#### [WHAT THE TASK ASKS]
Each line containing the string "width" should be copied out of the entries.

+++ RECORD EXCERPTS +++

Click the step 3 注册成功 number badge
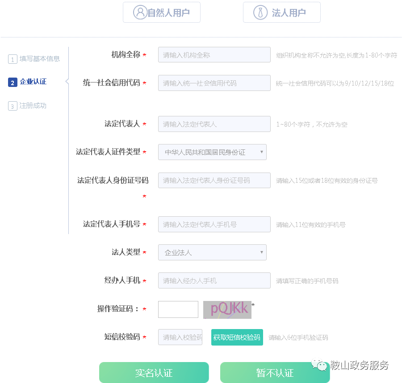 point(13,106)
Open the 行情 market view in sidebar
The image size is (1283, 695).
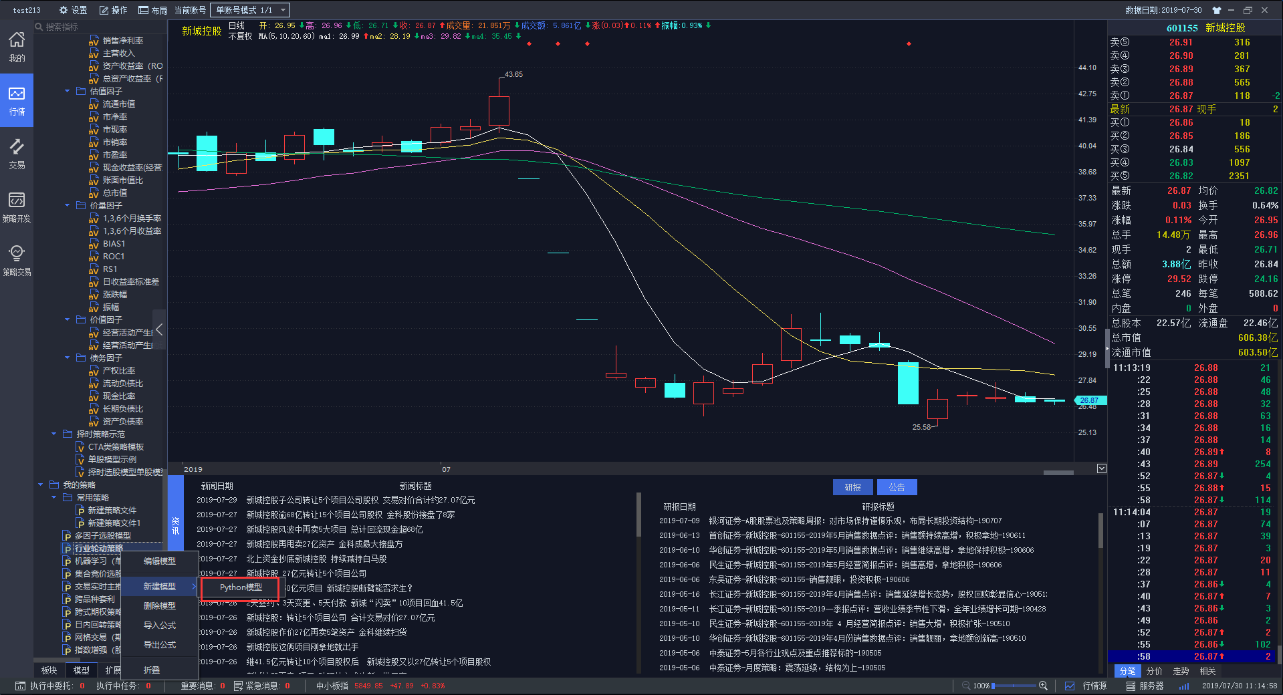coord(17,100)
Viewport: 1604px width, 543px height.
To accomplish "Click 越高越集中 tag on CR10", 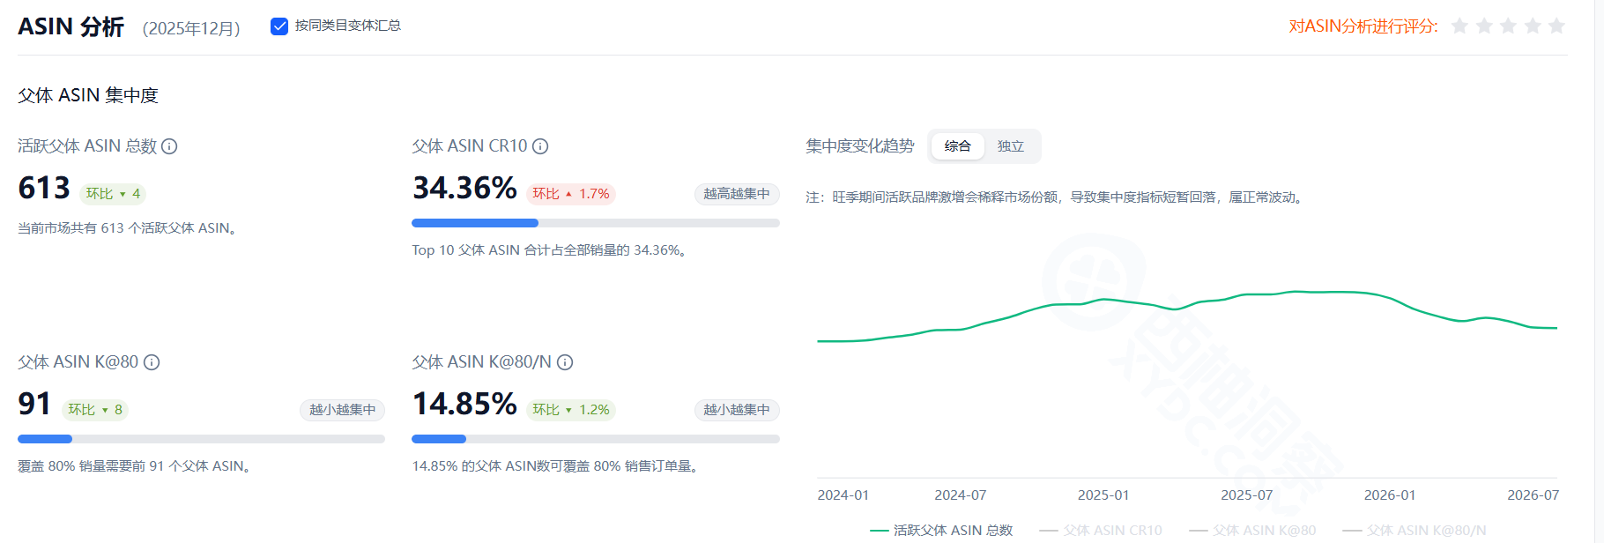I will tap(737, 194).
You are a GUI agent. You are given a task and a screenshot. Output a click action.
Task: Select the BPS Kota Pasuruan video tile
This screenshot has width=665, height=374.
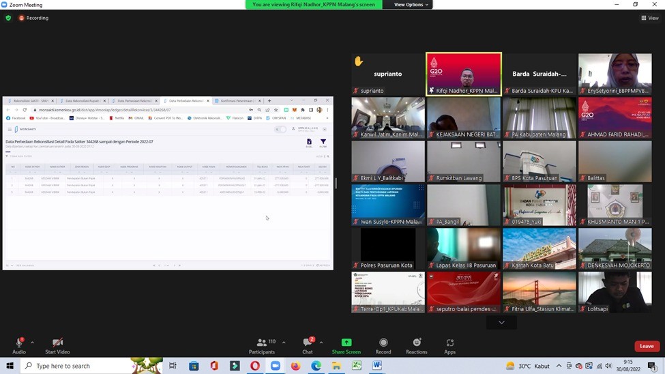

+++

#### [EXERCISE RESULT]
Viewport: 1604px width, 543px height.
This screenshot has width=665, height=374.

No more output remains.